Que hoy en día,  alguien te invite  a su boda,  con la excepción de los seres más, más, más queridos, viene a ser lo más parecido a una puñalada por la espalda. Un día recibes la llamada: “Tenemos algo que contaros. ¿Cuándo quedamos?”. Y tú cruzas los dedos. “Por favor, por favor,  que estén embarazados.  Por favor, que sea eso  aunque sean gemelos y tenga que comprar dos regalos.” Un día más tarde tienes a la pareja en casa: “¡¡Vamos a casarnos!!”. Reaccionas como puedes (ya habías ensayado la cara en el espejo antes de que llegaran), intentas no llorar pero al final lo haces.  Lo achacas a la emoción y mientras lloras,  tus ojos se mueven más deprisa que los del tío Gilito contando dólares. “Cagüen mi mala suerte. Otro año la paella al lado de la playa a tomar por culo.” Y te empieza a entrar de repente  la peor de las  desganas,  pensando en ese familiar odioso  que se empeñará  en hacerte bailar Paquito el Chocolatero. ¿Ese baile no debería estar prohibido por algún organismo oficial? Abres la invitación con miedo. No lleva ántrax pero como si lo hiciera… ¿Por qué pone invitación si lo pagas todo por adelantado? En realidad debería poner “Pasen por caja antes de entrar” y por si no lo has pillado todavía, ves el número de cuenta impreso abajo y empiezas a calcular el valor de la entrada al evento. Ni un concierto privado de Bárbara Streisand.

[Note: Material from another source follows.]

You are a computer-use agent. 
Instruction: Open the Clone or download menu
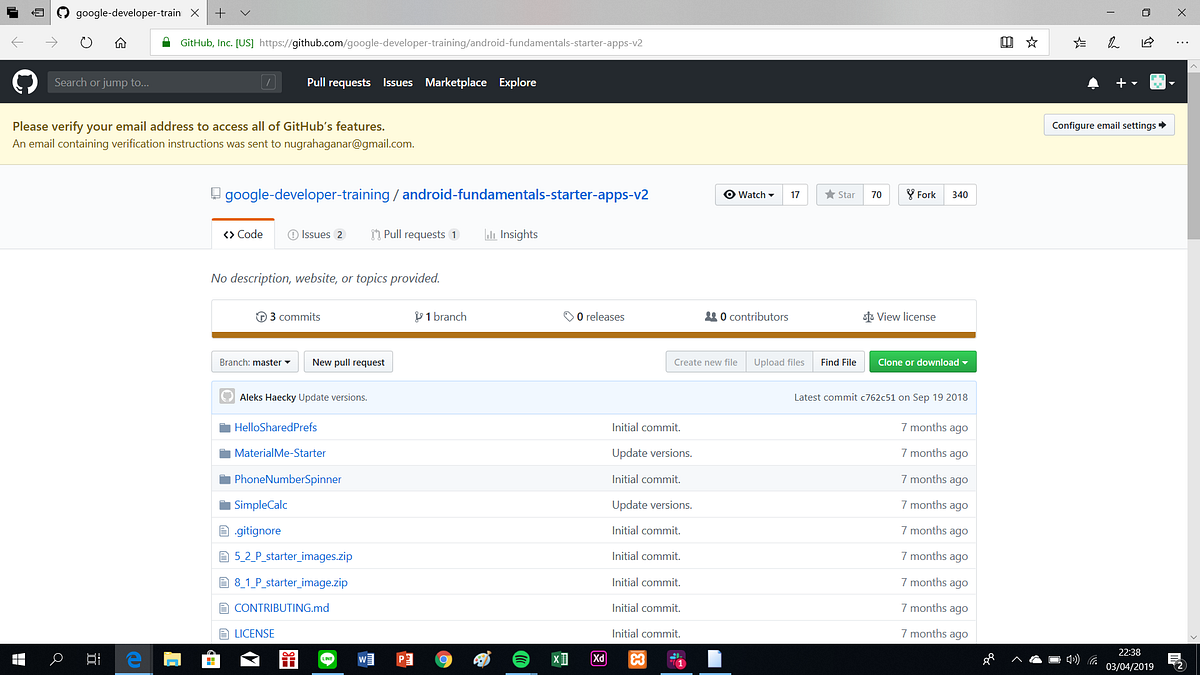tap(922, 361)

Alguno pensará que soy muy fría pero, ¿Habéis ido alguna vez a un bautizo o a una comunión de 200 invitados? Noooo. Y, ¿Os habéis creído alguna vez eso de “las comuniones o los bautizos tienen que ser algo íntimo.”? Noooo. En una boda la frase un mes más tarde es: “Nos salió genial”  y no están hablando del evento si no de la rentabilidad. En una comunión, los padres se están acordando del evento durante bastante más tiempo y no precisamente por los ahorrillos que les ha generado.
Empezaré a creer un poco más en el amor en las bodas el día que  me inviten a una, realmente   por el placer de celebrarlo con los amigos y la familia. Seguro que no seremos 300.